====== Excerpt provided

Clemons was named Argos GM on Tuesday. He replaces Jim Popp, who's in the final year of his contract and will remain as a consultant until season's end.
The move comes just three days after Toronto's embarrassing 55-8 road loss to the B.C. Lions. That not only dropped the Argos' record to a CFL-worst 2-12 but eliminated them from playoff contention for a second straight season.
It's also the second year in a row Toronto has made a major change to its football operations. Head coach Marc Trestman was fired hours after the Argos lost their regular-season finale in Ottawa last year to finish 4-14. The team won the Grey Cup in 2017.
Argos president Bill Manning enlisted Clemons' help last month as an adviser. Clemons has been the team's vice chair since 2009.
“It's difficult to be here having gone through a coaching change and now general manager change because I'm a big believer in consistency,” Manning said. “The goal was for Michael to help the team but at 2-12 and going into 2020, it was unacceptable not to be in the playoffs two years in a row.
“To me, I couldn't think of a better person to lead this franchise going forward with the winning pedigree that he has . . . than Pinball Clemons.”
Clemons twice turned down a front-office role this season before finally accepting Manning's offer.
“I didn't need a job, I have a wonderful (charitable) foundation I love,” he said. “I make a living talking to people, I talk and they pay me.
“When I was asked the first time, I said no, and then I said no again. Then I decided that this was bigger than me - most everything is bigger than me - and maybe I need to look a little bit further and see if I could make a contribution, if I could help.”
Clemons said one of the biggest changes Toronto must make is conceptual.
“Our goal here is to build bridges not fences,” he said. “We're looking to build a culture first.
“We're trying to really begin to understand who we are again. I'm an old guy now . . . this is my 31st season and so hopefully we can let guys know who we are and begin to build that brand again.”
And he repeatedly preached patience.
“We need to build a championship team and that doesn't happen overnight,” he said. “When I was first asked to be a coach, I was playing one week and the very next week I was the head coach of the team.
“A very difficult situation . . . and that whole process took about four years. Don't know exactly how it will go and I can't design that but that's part of the fun.”
John Murphy, who has been working with Toronto in a consulting capacity, is now the club's vice-president of player personnel and Clemons' right-hand man. Murphy has previous CFL front-office experience with the Calgary Stampeders and Saskatchewan Roughriders.

============
====== Listed entries

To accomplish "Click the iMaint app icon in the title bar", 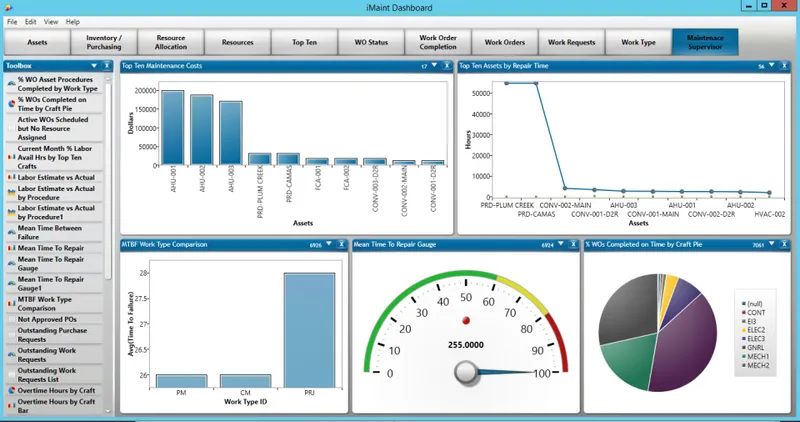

============
====== Listed entries

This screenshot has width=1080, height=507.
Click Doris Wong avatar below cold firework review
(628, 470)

============

# Exercise instructions
A) According to the article about Clemons becoming the Argos' general manager, since what year has Clemons been the team's vice chair?
B) Please continue the article about Clemons becoming the Argos' general manager, starting after its final sentence.

# The responses
A) Since 2009.

B)
“I think this is going to be an incredible 1-2 punch because their strengths will actually amplify the franchise going forward,” Manning said. “But in terms of the leadership, this is going to be Michael's team.
“I know what winning franchises look like and we weren't looking like a winning franchise.(Clemons) has four Grey Cups (three as a player, one as a coach), John has two (with Calgary) and we need that leadership. In many ways, folks, 2020 starts today.”
Clemons wouldn't discuss potential roster or coaching changes. Corey Chamblin is in his first season as head coach - and under contract for two more years - but was Toronto's defensive co-ordinator in the 2017 Grey Cup season.
Chamblin has won just two of his past 21 games as a CFL head coach - he was fired after an 0-9 start with Saskatchewan in 2015. Chamblin did lead the Roughriders to a Grey Cup win as head coach in 2013.
“The public assessment is not something solid ballclubs do,” Clemons said. “We don't ever want to fall into that territory.
“As far as assessing goes, it's our duty to look at everything.”
Like when he became head coach in 2000, Clemons has no previous experience as a GM. But he only had one losing season in eight on the sidelines, compiling a 67-54-1 regular-season record and leading Toronto to the '04 Grey Cup title.
Clemons will tackle his new job like he did coaching - by surrounding himself with experienced people.
“My greatest strength is to understand how important I am not and I mean that sincerely,” he said. “If it's me, this can't be done.
“We're going to build a strong, capable team around us. That's only way we're going to have any success.”
Clemons faces a huge challenge revamping Toronto's lineup. The Argos' offence is ranked second-last in offensive points (17.8 per game) and net yards (336.4 per game) while the defence stands last overall in points (32.9 per game) and offensive yards (433.2 per game) allowed.
What's more, Toronto's top three quarterbacks - McLeod Bethel-Thompson, James Franklin and Zach Collaros - are all slated to become free agents this off-season. But Clemons fully understands the importance of the quarterback position.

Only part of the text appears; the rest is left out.